Kieleccy policjanci zatrzymali w miniony piątek 22-letniego mieszkańca miasta. W trakcie przeszukania mieszkania zajmowanego przez mężczyznę funkcjonariusze zabezpieczyli znaczne ilości narkotyków.
Do laboratoryjnych badań trafiło ponad 300 gramów proszku, wstępnie zidentyfikowanego jako amfetamina oraz ponad 40 gramów suszu marihuany. Decyzją sądu kielczanin najbliższe 2 miesiące spędzi za kratkami.

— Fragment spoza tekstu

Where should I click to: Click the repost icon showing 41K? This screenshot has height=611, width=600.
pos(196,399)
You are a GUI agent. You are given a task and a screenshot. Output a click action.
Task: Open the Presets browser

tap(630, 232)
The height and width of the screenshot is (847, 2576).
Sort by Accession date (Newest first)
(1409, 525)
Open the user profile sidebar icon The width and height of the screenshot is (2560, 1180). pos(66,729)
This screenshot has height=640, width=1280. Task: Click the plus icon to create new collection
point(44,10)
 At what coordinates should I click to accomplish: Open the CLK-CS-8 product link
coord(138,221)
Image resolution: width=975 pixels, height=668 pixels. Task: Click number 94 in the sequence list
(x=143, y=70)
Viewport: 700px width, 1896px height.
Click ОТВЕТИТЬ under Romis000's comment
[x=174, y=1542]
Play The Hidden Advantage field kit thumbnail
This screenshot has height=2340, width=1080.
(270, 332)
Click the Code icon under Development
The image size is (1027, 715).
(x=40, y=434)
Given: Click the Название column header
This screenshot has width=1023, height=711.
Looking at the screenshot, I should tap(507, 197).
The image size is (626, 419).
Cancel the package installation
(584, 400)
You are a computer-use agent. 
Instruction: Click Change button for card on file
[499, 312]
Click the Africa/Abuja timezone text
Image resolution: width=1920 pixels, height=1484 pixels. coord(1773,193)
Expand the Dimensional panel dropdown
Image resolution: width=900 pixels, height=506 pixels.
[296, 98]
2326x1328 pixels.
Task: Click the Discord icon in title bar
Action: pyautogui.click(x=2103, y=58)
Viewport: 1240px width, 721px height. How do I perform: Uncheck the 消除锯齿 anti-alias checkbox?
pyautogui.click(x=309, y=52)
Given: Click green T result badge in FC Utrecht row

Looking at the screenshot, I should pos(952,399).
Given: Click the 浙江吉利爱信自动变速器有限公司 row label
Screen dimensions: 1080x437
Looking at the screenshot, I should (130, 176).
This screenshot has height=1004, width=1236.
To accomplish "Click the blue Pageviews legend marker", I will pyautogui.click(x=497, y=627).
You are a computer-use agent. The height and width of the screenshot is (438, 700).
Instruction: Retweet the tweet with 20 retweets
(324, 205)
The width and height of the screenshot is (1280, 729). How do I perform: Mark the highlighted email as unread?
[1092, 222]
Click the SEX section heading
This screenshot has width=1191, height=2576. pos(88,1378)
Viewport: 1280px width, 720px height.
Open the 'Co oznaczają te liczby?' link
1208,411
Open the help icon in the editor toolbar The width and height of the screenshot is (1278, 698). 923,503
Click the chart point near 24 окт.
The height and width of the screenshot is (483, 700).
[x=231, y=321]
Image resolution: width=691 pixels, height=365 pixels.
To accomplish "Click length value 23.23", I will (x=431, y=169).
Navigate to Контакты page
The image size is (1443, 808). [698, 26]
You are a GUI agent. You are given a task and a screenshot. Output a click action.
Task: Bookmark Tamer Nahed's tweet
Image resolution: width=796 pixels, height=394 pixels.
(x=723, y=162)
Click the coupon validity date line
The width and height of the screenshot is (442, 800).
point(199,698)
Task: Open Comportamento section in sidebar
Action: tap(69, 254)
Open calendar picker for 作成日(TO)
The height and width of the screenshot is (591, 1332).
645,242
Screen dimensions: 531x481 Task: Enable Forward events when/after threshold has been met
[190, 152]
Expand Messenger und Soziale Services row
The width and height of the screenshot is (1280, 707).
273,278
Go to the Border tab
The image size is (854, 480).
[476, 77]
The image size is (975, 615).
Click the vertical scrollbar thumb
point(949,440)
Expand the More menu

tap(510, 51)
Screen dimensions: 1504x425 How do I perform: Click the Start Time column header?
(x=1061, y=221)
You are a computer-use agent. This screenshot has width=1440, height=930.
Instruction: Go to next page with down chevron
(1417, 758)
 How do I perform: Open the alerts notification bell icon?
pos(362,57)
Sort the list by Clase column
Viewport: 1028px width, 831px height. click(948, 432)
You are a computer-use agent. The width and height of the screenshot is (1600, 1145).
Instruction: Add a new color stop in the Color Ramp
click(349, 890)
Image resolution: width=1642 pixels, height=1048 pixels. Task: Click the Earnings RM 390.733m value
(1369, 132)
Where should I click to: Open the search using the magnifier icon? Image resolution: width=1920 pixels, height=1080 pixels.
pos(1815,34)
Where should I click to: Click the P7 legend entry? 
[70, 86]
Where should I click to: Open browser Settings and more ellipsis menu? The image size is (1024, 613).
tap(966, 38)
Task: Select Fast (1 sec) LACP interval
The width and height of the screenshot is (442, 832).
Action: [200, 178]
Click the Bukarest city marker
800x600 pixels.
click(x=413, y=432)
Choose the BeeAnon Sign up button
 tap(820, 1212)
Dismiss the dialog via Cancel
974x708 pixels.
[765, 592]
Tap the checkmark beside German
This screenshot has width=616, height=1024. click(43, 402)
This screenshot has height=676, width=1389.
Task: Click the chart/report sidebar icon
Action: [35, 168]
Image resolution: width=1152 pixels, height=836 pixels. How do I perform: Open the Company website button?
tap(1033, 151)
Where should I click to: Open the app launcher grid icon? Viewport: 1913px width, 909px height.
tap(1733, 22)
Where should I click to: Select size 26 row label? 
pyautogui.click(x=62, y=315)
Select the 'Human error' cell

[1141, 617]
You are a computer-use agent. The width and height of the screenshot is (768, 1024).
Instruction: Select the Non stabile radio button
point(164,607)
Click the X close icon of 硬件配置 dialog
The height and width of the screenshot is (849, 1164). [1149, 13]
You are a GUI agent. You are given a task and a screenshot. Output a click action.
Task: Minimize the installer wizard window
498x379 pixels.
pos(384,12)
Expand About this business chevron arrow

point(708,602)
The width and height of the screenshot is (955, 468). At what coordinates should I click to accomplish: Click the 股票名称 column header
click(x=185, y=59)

– Z informacji, do których dotarli kieleccy policjanci wynikało, że mężczyzna nie tylko może posiadać duże ilości zabronionych substancji, ale najprawdopodobniej trudni się też ich obrotem. Stróże prawa dokonali przeszukania, w trackie którego znaleźli pokaźne ilości zabronionych substancji. Łącznie do badań laboratoryjnych trafiło około 40 gramów suszu, wstępnie zidentyfikowanego jako marihuana oraz 328 gramów białego proszku, który po przebadaniu okazał się amfetaminą. 22-latek został zatrzymany i trafił do policyjnego aresztu – informuje podkom. Karol Macek, oficer prasowy kieleckiej policji.
Śledczy potwierdzili także, że kielczanin trudnił się rozprowadzaniem narkotyków. W piątek sąd zdecydował, że najbliższe 2 miesiące spędzi w areszcie. Grozi mu do 10 lat pozbawienia wolności.